I mentioned to our daughter that we were going to the movies this weekend. “What are you going to see,” she asked, “Hunger Games?” No, I told her, we are going to see a movie of an equivalent wildly popular young adult book from back when your mother and I were young adults: John Carter [of Mars]!
We needed to see it quick because I had heard that it is slated to lose $200 million, making it the biggest bomb of all time. So it probably isn’t going to be in the theaters for much longer. But we had been looking forward to this movie for a long time, so we weren’t going to let its failure stop us!

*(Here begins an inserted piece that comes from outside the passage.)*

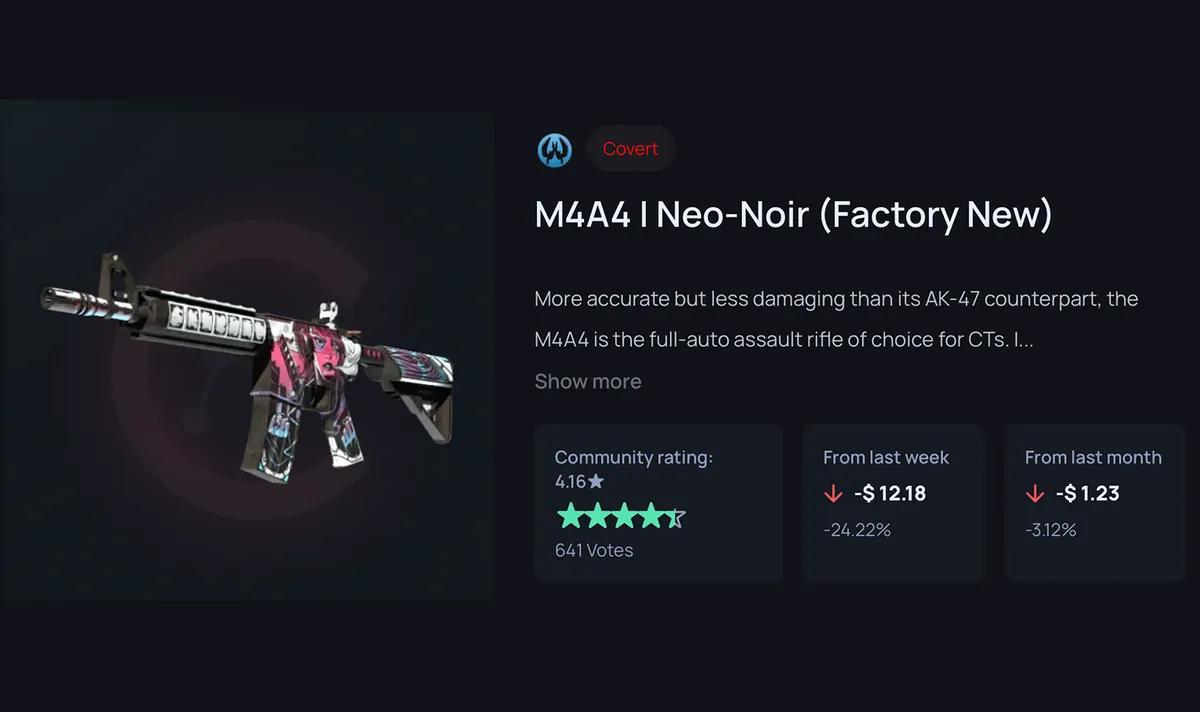Screen dimensions: 1200x712
Task: Rate five stars in community rating
Action: pyautogui.click(x=674, y=516)
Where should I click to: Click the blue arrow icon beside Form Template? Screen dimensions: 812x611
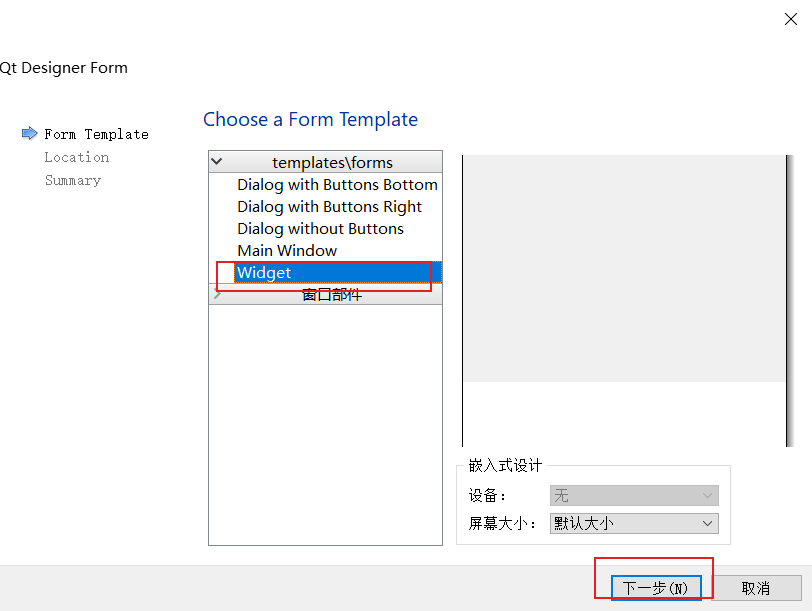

When I was a kid–not a young adult at all, just young–it was Edgar Rice Burroughs who transitioned me from comic books to reading actual novels. Comic books seized my imagination, in stark contrast to the “See Spot Run” books we had to read in school, but when I somewhat randomly picked up a Tarzan book, I found that reading a novel is a lot better than comic books, movies, and TV shows. While I was reading about Tarzan and that lost city with the dinosaurs and La performing human sacrifices and the whole thing, I found myself completely immersed in the story. The other media kept me at arms-length from the action. But the book worked on my mind and on my imagination, giving me a vicarious experience like nothing else I had found. My love of reading came to life, and it led me to where I am today, as a literature professor.